A Tool For Advancing AERMOD Project-Level Near-Road Air Quality Analysis Based on Satellite Image Maps
Under 1 year
Research Idea Scope
As the U.S. Environmental Protection Agency (EPA)’s preferred air dispersion model for refined transportation project analyses, AERMOD is used to model roadway “link” source using AREA, VOLUME, LINE, RLINE, or RLINEXT. The importance for appropriate description of road source geometry and placement of receptors in AERMOD have been highlighted by the US EPA. Spatially coding the road geometry and distributing receptors, on the other hand, are two of the most difficult challenges in the highway modeling process, as they require intensive manual efforts to code the coordinates of roadways and near-road receptors in AERMOD format, and sometimes can have a high potential for analysis error – this is especially true when using non-commercial AERMOD software to model roadways with complex geometric designs (e.g., horizontal curves with various radius).
By taking advantage of aerial/satellite images from US Geological Survey, Google Earth, or other public geographical resources that contain roadway horizontal profiles, the proposed research will develop a Python-based tool that enables the users to realize the following six functions:
1) Upload satellite image as base map and draw the road horizontal polylines on the interactive graph panel;
2) Convert the roadway links into road geometry in AERMOD format, depending on source type (i.e., LINE, RLINE, RLINEXT, AREA, or VOLUME) that road links are modeled as;
3) Based on the road geometric characteristics, generate multi-layers of near-road receptors around roadways, and gridded receptors far from roadways, with spacing intervals specified by users;
4) Take MOVES link emissions output and convert into emission rates in AERMOD required units, depending on the designated AERMOD source type;
5) Take all the information from the above modules, plus required meteorology files as input, and compile to an “AERMOD.inp” that is ready for AERMOD run;
6) Run AERMOD, organize AERMOD concentrations output file as a CSV table, and visualize concentration profile.
The following research tasks are anticipated:
Task 1: Algorithm design.

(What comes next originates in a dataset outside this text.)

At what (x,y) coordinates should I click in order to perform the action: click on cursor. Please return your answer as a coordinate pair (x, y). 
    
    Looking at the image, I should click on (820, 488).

The research team will design algorithms that convert drawn roadway polylines to LINE, RLINE, RLINEXT, AREA and VOLUME sources based on the polyline node coordinates and the width of roadways, convert MOVES link-level emission rates (grams/mile or grams/hour) to the source-specific emission rate for AERMOD (e.g., grams/second/m2 for AREA, grams/second for VOLUME, etc.), and generate near-road receptors via buffer function.
Task 2: Tool development. The research team will develop a Python-based tool that realize the designed algorithms in Task 1. A geo-processing module “GeoPandas” and a drawing panel “Canvas” in Python will be used to extract nodes information from polyline, and convert to AERMOD sources. The tool will be designed to take polylines, roadway width, designated AERMOD source type, pre-determined location of origin point, and MOVES link-level emissions results as the input to generate “AERMOD.inp”. The team will also design and develop the result compilation and visualization function.

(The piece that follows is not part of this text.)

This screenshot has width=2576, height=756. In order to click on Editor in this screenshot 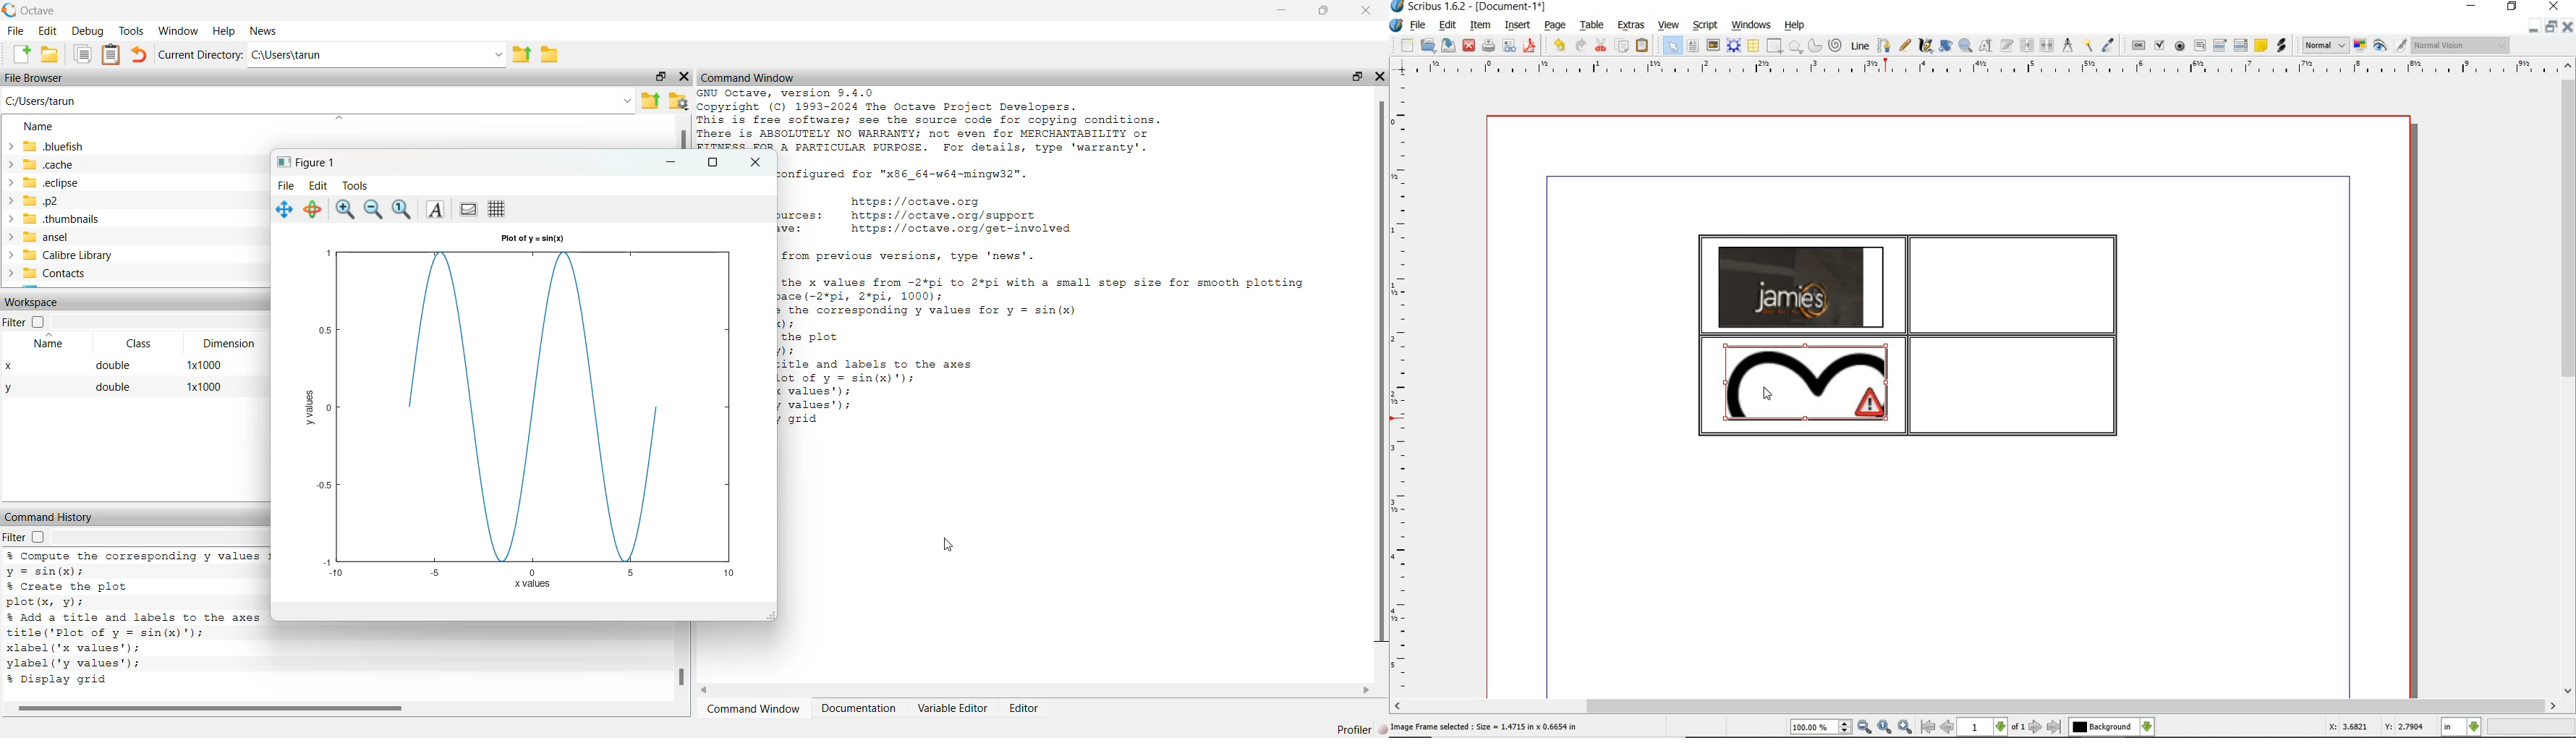, I will do `click(1026, 708)`.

Task 3: Tool verification. Verify the tool results. Develop a website to distribute the tool.
Urgency and Payoff
The tool will be very useful to relieve users from heavily loaded tasks of spatially coding geometry in AERMOD. It can also significantly speed up the AERMOD input preparation process, and allows convenient tests of multiple configurations from all these source types for comparison analysis. The use of the tool can also help minimize processing errors associated with the geometric coding task in AERMOD near-road dispersion modeling. This study will deliver the following research products
– The team will prepare technical report.
– The team will deliver an open-source python-based tool. The team will also prepare a tool user guideline document.
– The team will prepare a presentation as required by the sponsor.